Start of Block

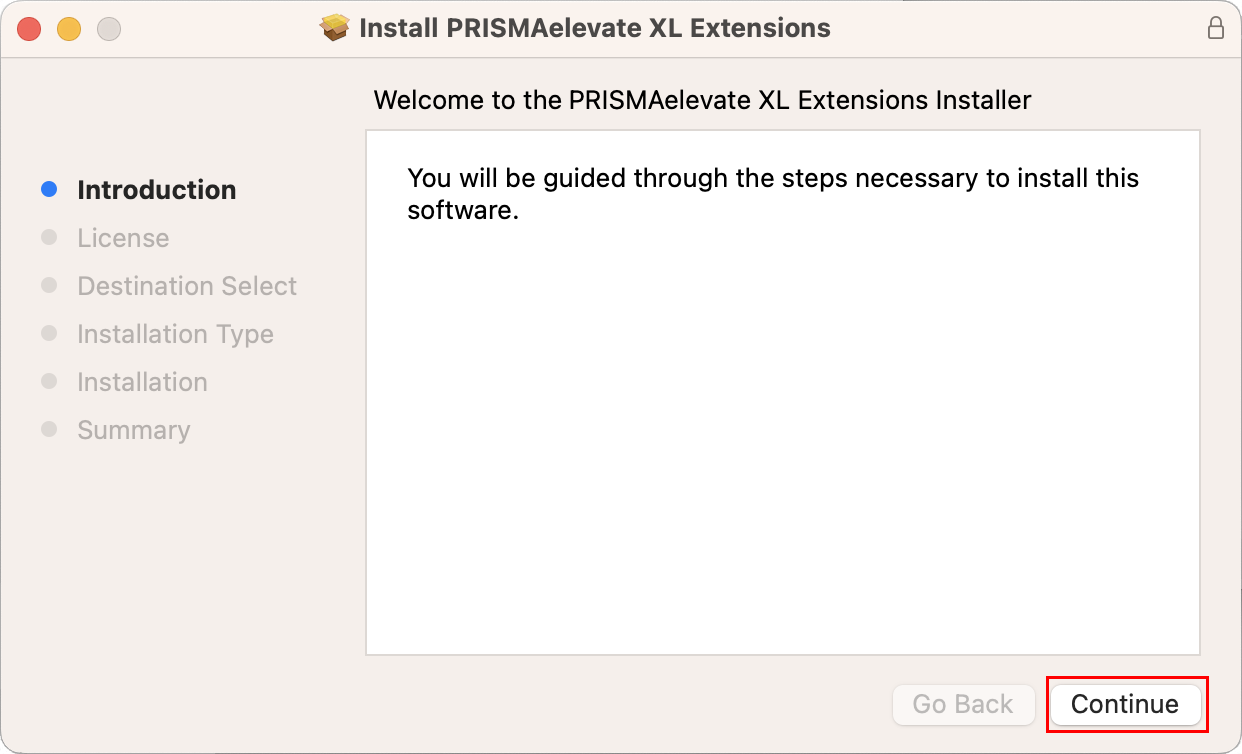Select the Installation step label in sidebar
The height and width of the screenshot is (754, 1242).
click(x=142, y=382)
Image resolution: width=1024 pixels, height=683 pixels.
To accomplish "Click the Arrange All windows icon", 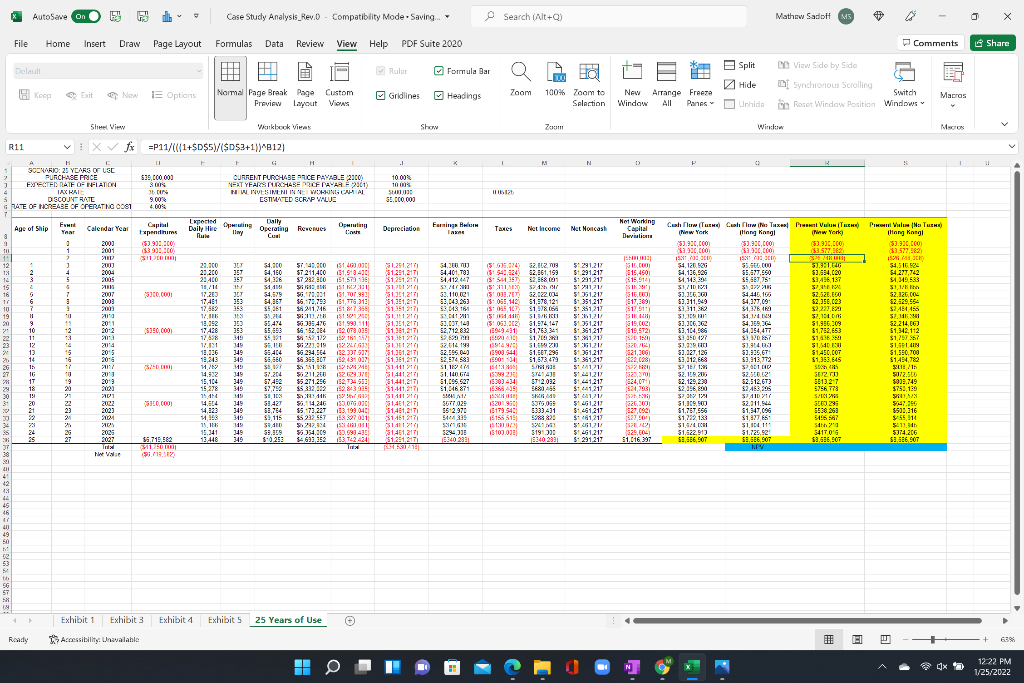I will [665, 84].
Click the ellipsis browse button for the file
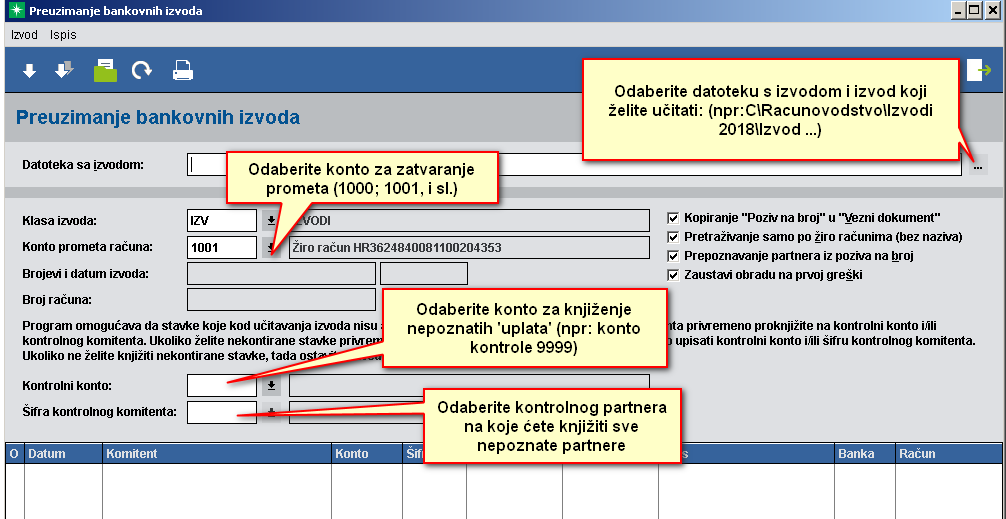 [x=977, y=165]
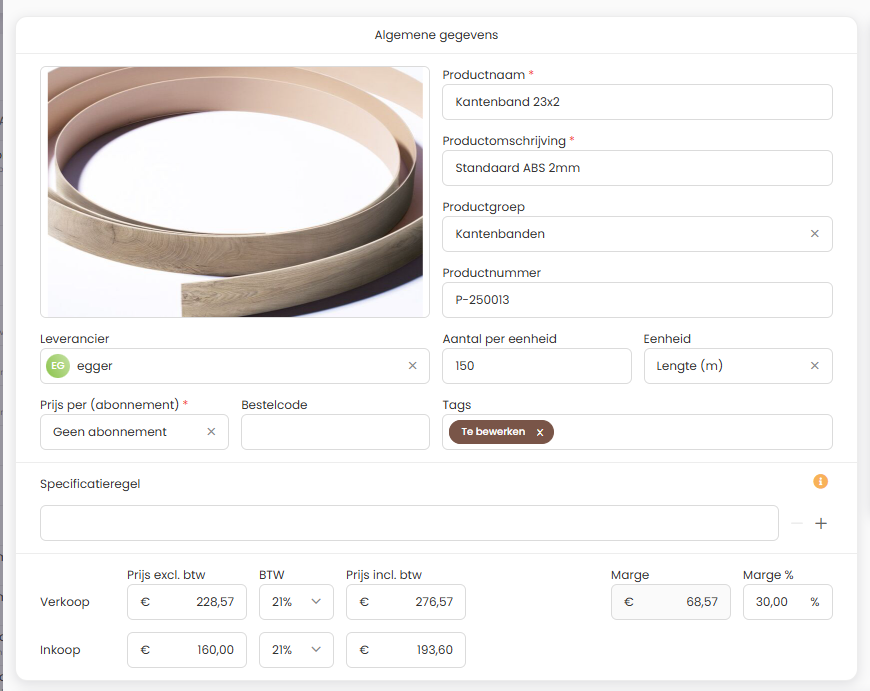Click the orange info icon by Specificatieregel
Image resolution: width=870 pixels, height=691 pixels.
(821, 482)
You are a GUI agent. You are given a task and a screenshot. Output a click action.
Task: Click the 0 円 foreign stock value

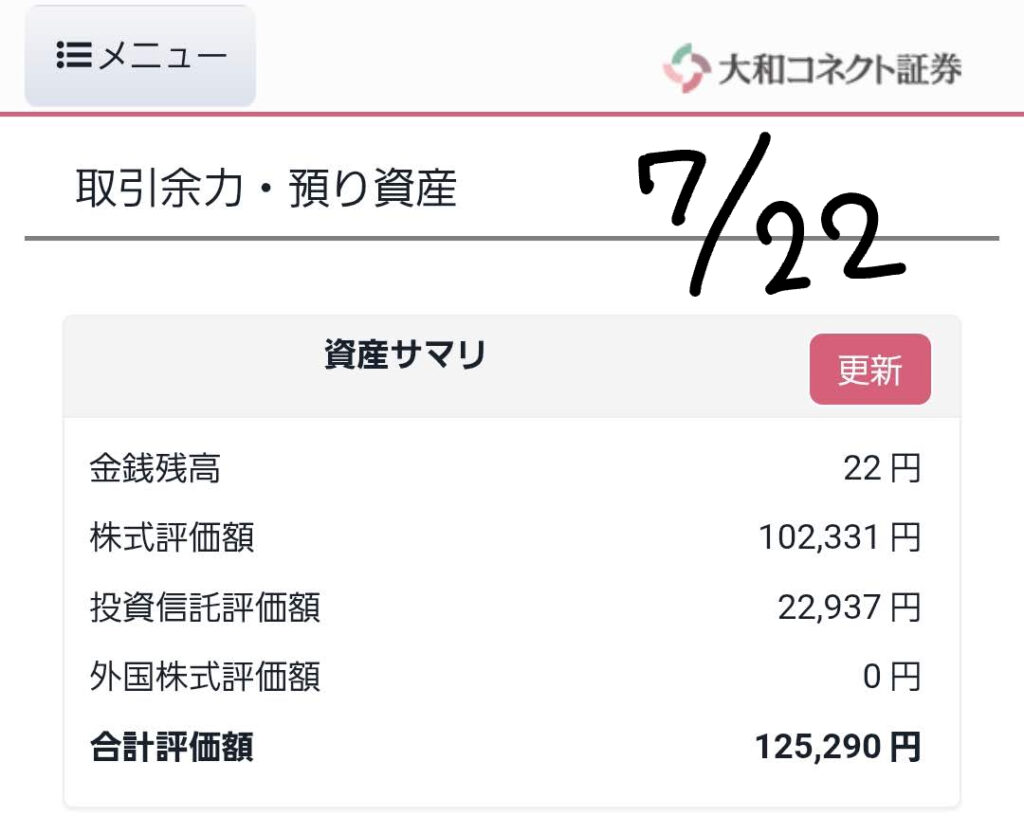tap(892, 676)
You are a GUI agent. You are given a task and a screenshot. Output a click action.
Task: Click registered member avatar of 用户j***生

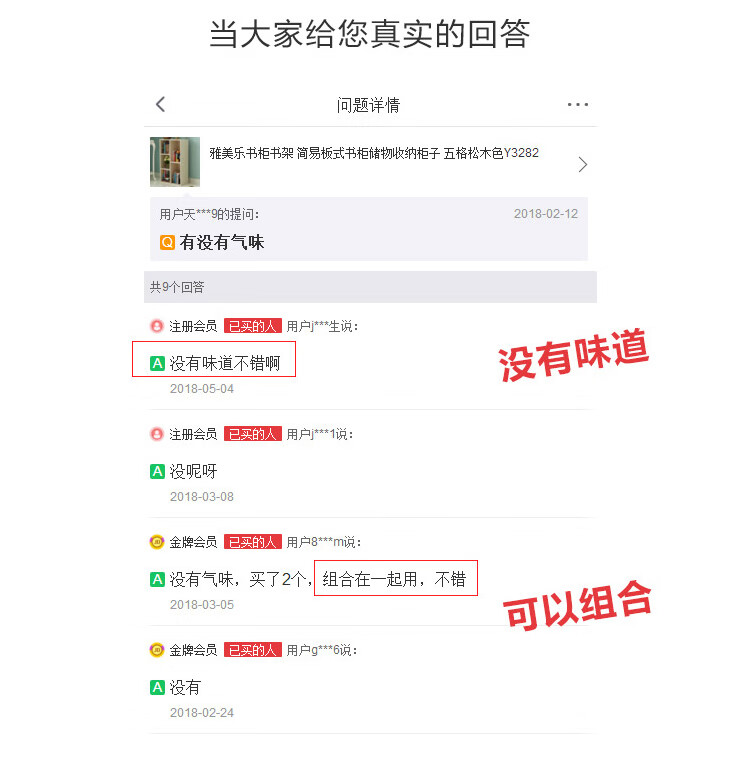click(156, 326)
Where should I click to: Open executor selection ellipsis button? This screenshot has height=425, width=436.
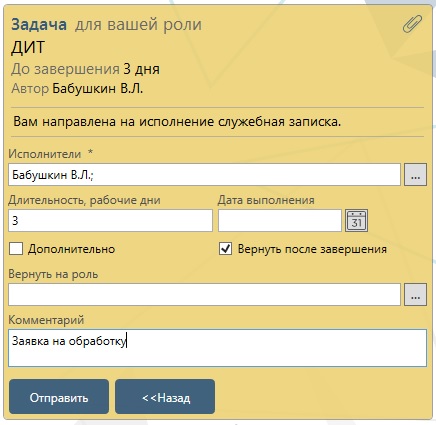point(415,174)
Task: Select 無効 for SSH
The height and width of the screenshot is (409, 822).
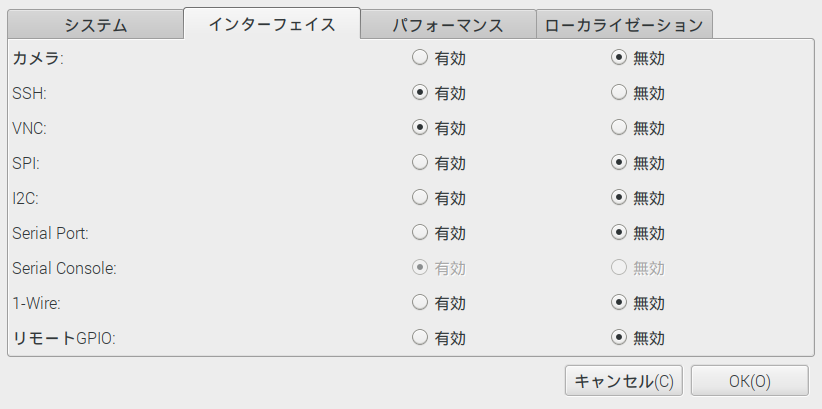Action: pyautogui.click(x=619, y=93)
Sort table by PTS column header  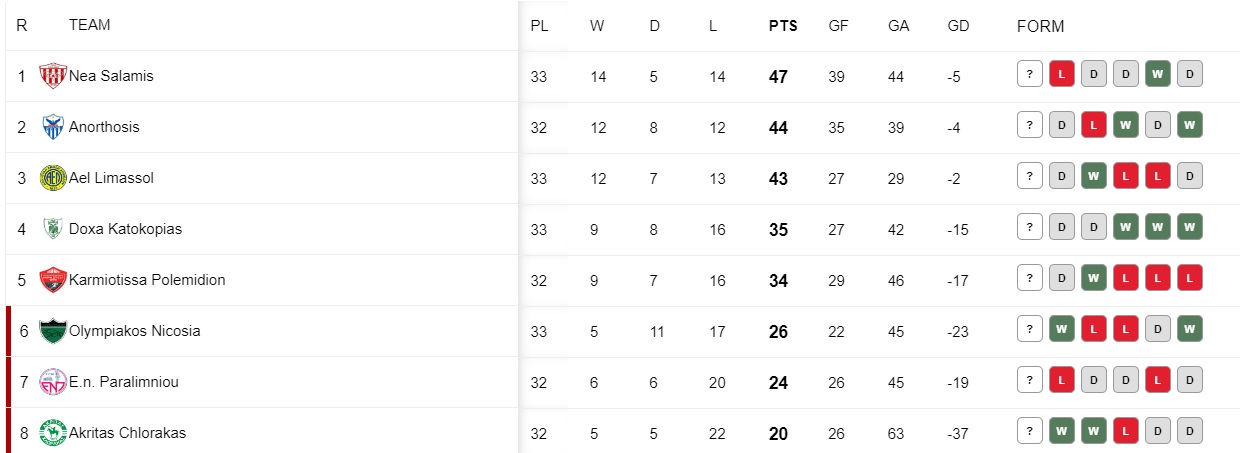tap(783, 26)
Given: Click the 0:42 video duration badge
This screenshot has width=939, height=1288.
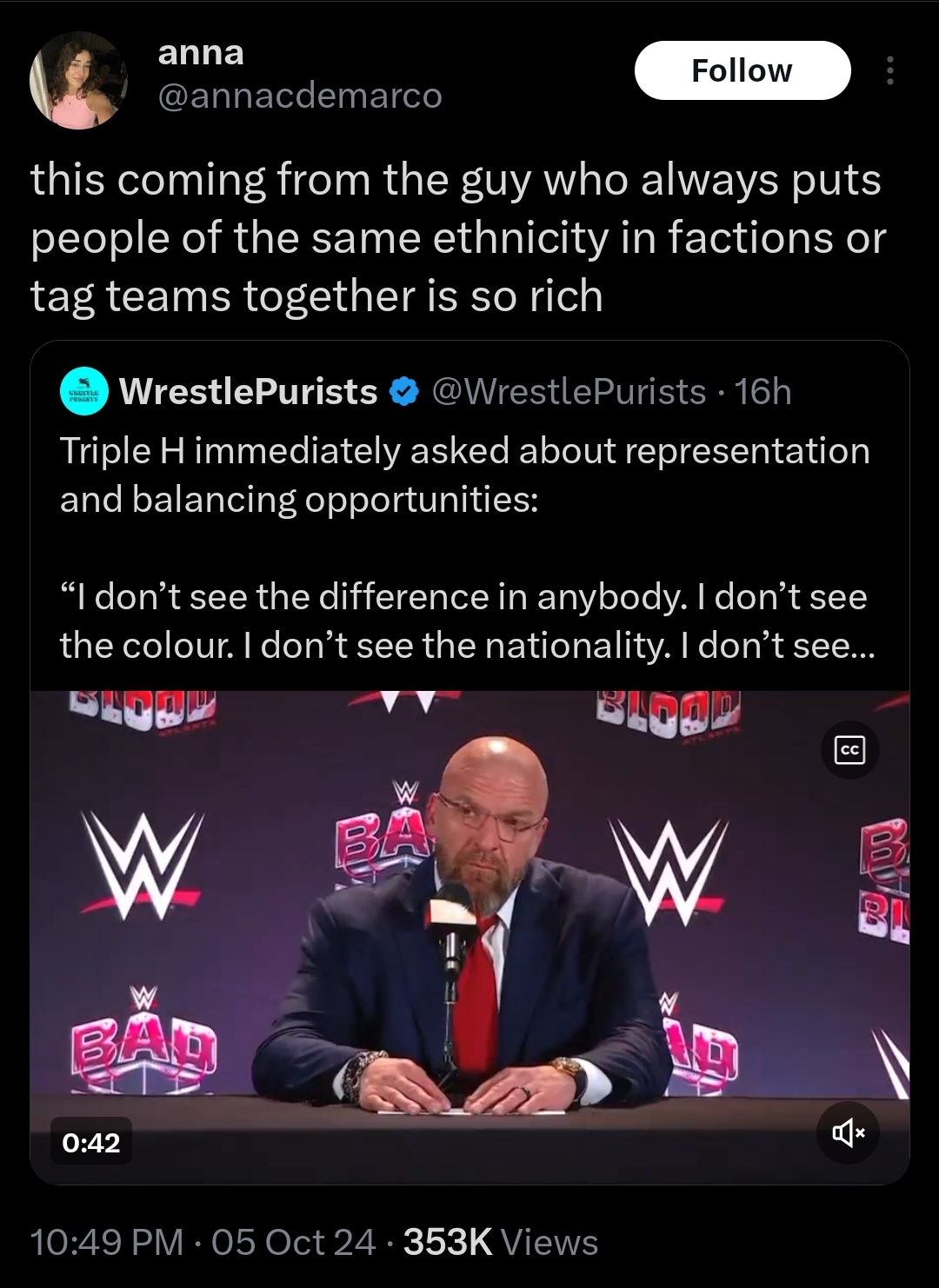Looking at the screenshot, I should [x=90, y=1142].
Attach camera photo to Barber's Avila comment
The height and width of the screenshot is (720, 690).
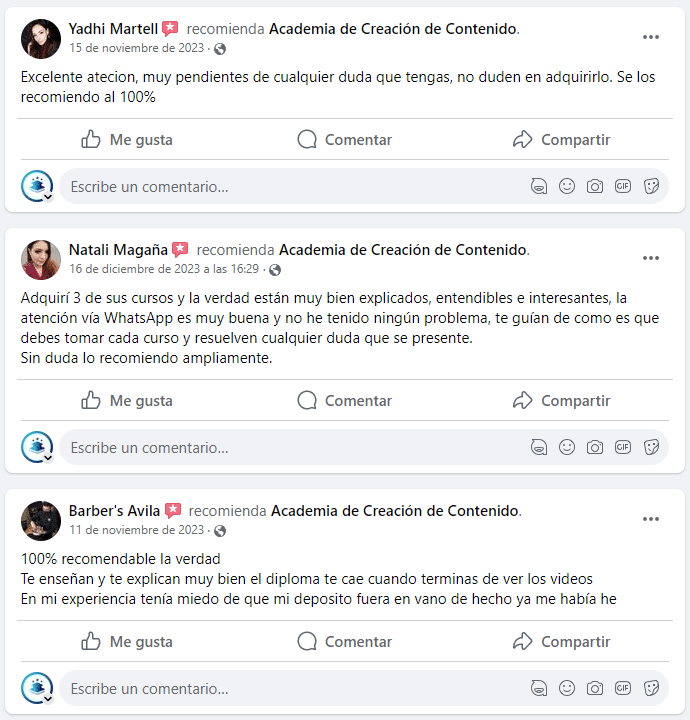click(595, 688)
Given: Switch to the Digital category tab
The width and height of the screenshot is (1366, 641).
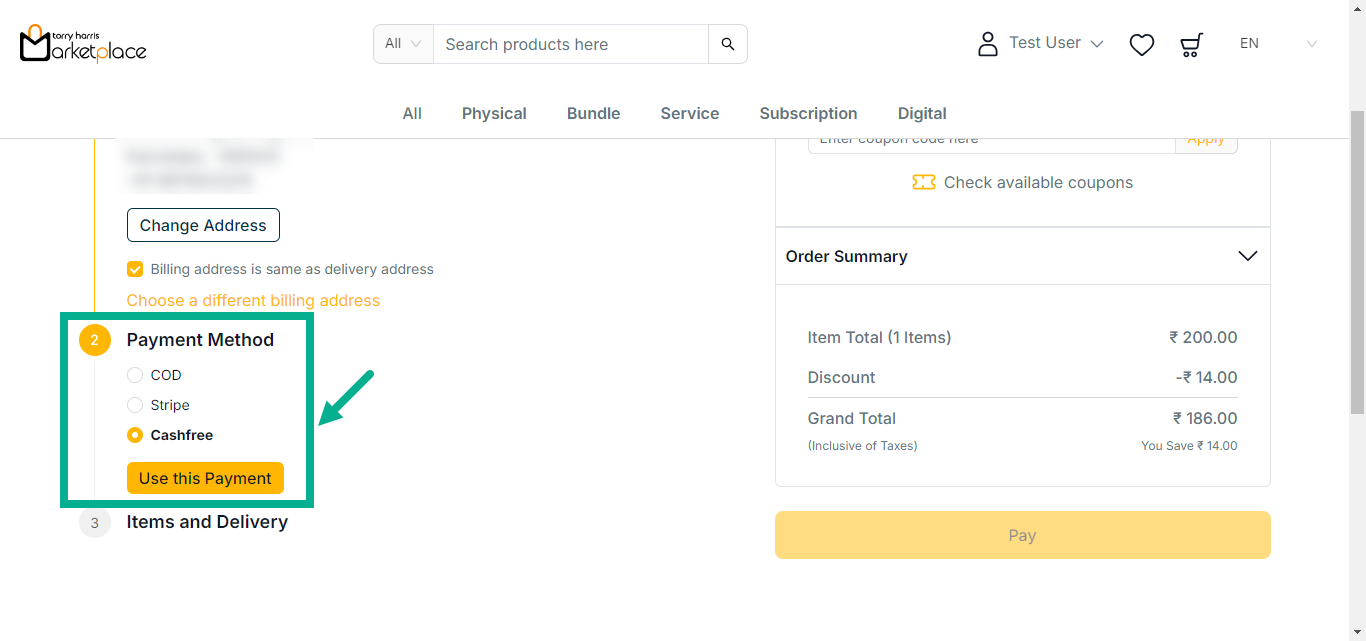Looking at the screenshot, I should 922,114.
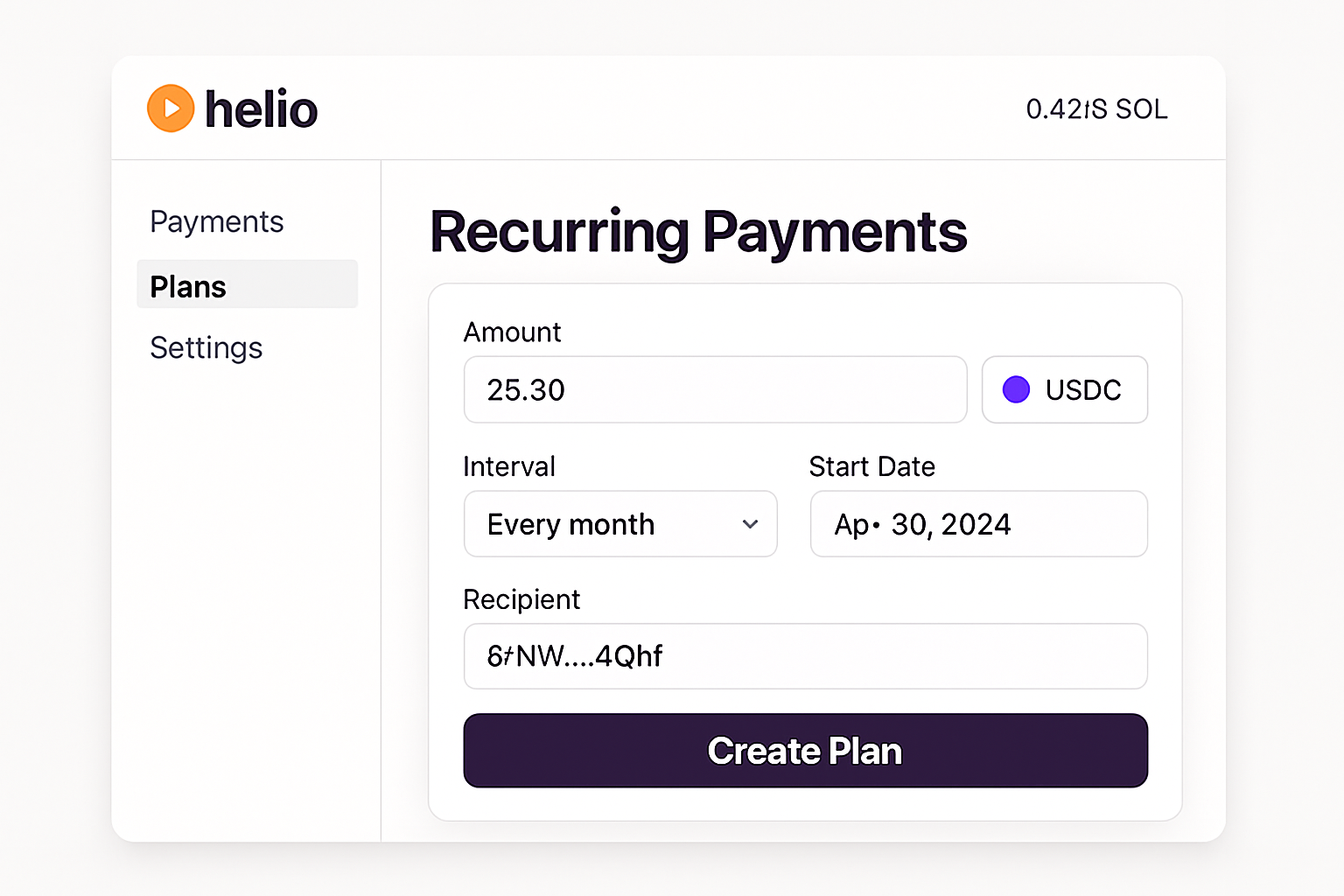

End of Block

Problem to work on: All that is needed here is the run of lines from the one containing "Given: Switch to the Digital category tab" through the end of the material above, reproduced exactly and without pictures.

Solution for this task:
Given: Switch to the Digital category tab
The width and height of the screenshot is (1366, 641).
Looking at the screenshot, I should 922,114.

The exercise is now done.